The Dairy Matrix

Scientists and nutritionists are recognising that the health effects of dairy foods go beyond the benefits of the individual nutrients they contain.

In recent years nutrition science has shifted focus from nutrients to researching the effect whole foods have on our health. For many foods the nutrient content does not necessarily predict its health properties.

Foods consist of lots of different nutrients and components that sit within complex physical structures. The ‘Food Matrix’ describes a food in terms of both its physical structure, its nutrient content and how these interact together.

This is especially true when it comes to dairy foods like milk, cheese and yoghurt. Scientists and nutritionists are recognising that the effects of dairy foods go beyond the benefits of the individual nutrients they contain. The whole dairy food is greater than the sum of its parts and the unique ‘Dairy Matrix’ is responsible for its many health benefits.

The Dairy Matrix + Health Benefits

Bone

We all know calcium is important to build and maintain strong bones, however calcium from dairy foods appears more beneficial than other forms. Why is this?

As well as being the richest sources of calcium in the diet, milk, cheese and yoghurt each contain a unique matrix of other nutrients such as phosphorus and protein that work together to support healthy bones.

Studies have shown calcium from dairy foods has greater effects than equivalent calcium supplements on bone mineral density – a marker of bone strength (Bonjour et al (2011) J Am Coll Nutr. 30:438S-448). Scientists have suggested that the protein and lactose in dairy may enhance calcium balance by promoting absorption.

Read more about dairy and bone health.

Muscle

What you put in your body after a workout matters. Milk and other dairy foods naturally contain a matrix of nutrients and bioactive factors which interact to help you rehydrate, refuel and repair after exercise.

When it comes to muscle, milk, yoghurt and cheese contain high-quality proteins (whey and casein) that provide all the essential amino acids needed to build and maintain muscle mass. Studies have now shown that consuming milk after resistance training promotes more muscle gain than other protein sources (Wilkinson et al (2006) Am J Clin Nutr. 85:1031-1040).

This effect cannot be explained by single nutrients in dairy. The Dairy Matrix exerts an effect on muscle health that is more than the sum of its parts.

Read more about dairy and muscle.

Heart

Dairy foods naturally contain different amounts of fat. In the past, health organisations have recommended we choose low-fat, however more recently scientists have discovered that eating milk, cheese and yoghurt, regardless of the fat content, does not increase the risk of heart disease. The Heart Foundation now recommends all types of milk, cheese and yoghurt for healthy people. 

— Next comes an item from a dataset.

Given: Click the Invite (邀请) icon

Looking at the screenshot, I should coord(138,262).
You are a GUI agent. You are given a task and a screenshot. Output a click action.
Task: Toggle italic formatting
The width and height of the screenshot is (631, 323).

Some evidence even shows a protective relationship between consumption of dairy and heart disease. A recent study confirmed that eating 40g of cheese (two slices) is linked to a 10 percent reduction in the risk of heart disease (Chen et al (2017) Eur J Nutr. 2017;56:2565-2575). 

The explanation is thought to be the interactions between components of the cheese matrix, including calcium, phosphorus, the milk fat structure, and starter cultures, which together offset the impact of saturated fat. 

Read more about the health benefits of dairy.

Gut

Fermented dairy products, such as yoghurt can have a positive effect on gut health. People with diagnosed lactose intolerance seem to tolerate yoghurt better than milk. The unique dairy matrix in yoghurt results in a longer gut transit time, helping with the absorption of nutrients and reducing stomach upset. This is also a result of the live bacteria present in yoghurt. The fermentation process can alter the nutritive and bioactive properties of foods that can benefit health.

Read more about dairy and digestive health.

Weight

Eating milk, cheese and yoghurt as part of a healthy, balanced diet is not linked with weight gain or obesity (NHMRC (2013) Australian Dietary Guidelines. Canberra: NHMRC). Several studies have also shown that including these dairy foods in a reduced calorie diet can promote healthy weight loss, while keeping lean muscle mass (Abargouei et al (2012) Int J Obes. 36(12):1485-93). This is due to dairy’s natural matrix of protein, calcium and other milk components such as conjugated linoleic acid (CLA), medium-chain fatty acids and bioactive peptides which help with appetite regulation, building lean body mass and reducing body fat.